**Work to be completed:** Retype the lines of the material from the line holding "Task: Click the gray" through the line holding "Action: coord(130,87)", inclusive, with nothing changed.

**Provided records:**
__________________________________________________

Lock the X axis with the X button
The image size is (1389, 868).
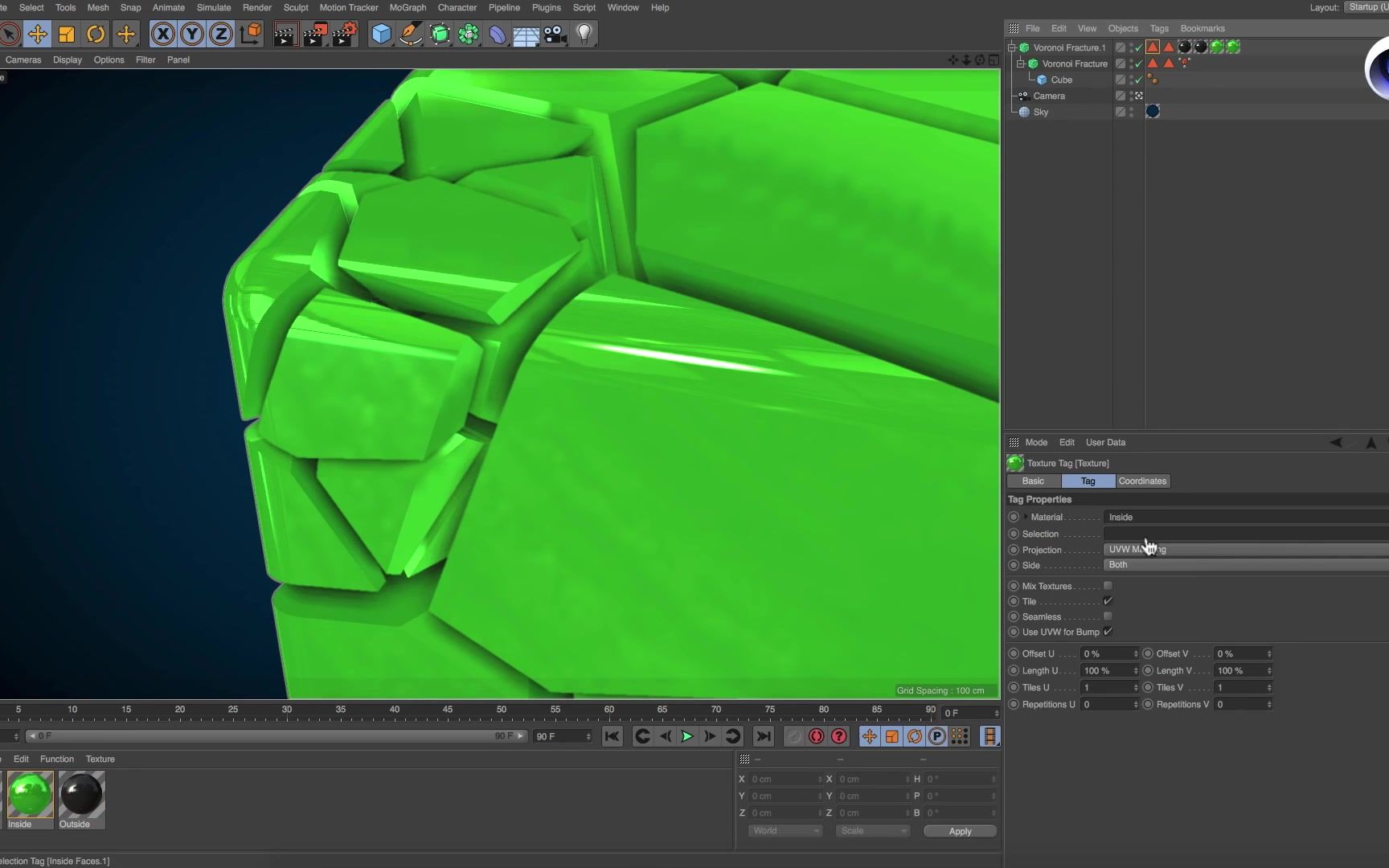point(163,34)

__________________________________________________

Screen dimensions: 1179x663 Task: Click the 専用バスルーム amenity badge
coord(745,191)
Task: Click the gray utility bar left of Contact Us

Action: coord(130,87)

__________________________________________________

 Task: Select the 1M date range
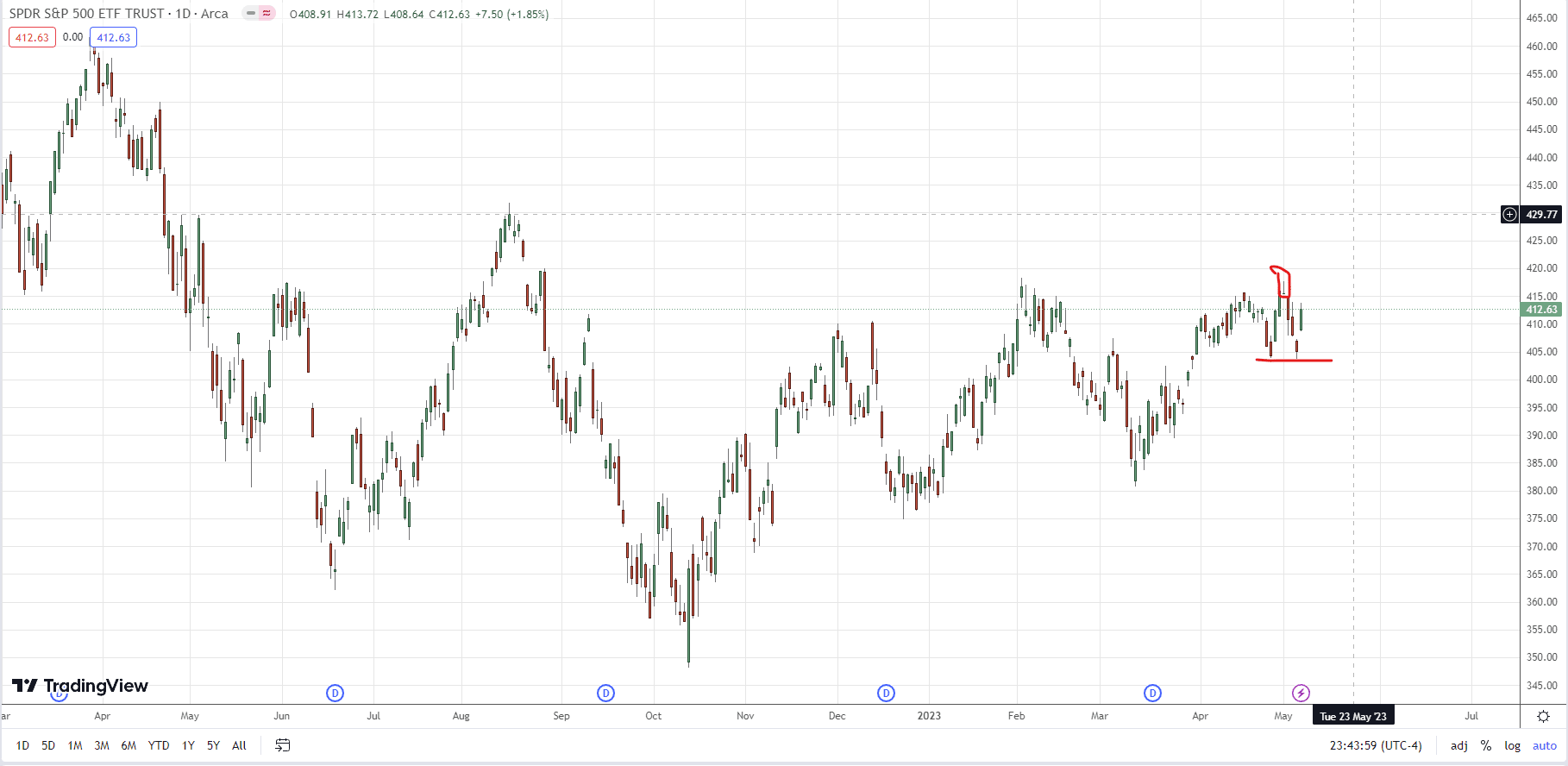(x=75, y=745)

__________________________________________________

**Task solution:**
Task: Click the gray utility bar left of Contact Us

Action: coord(130,87)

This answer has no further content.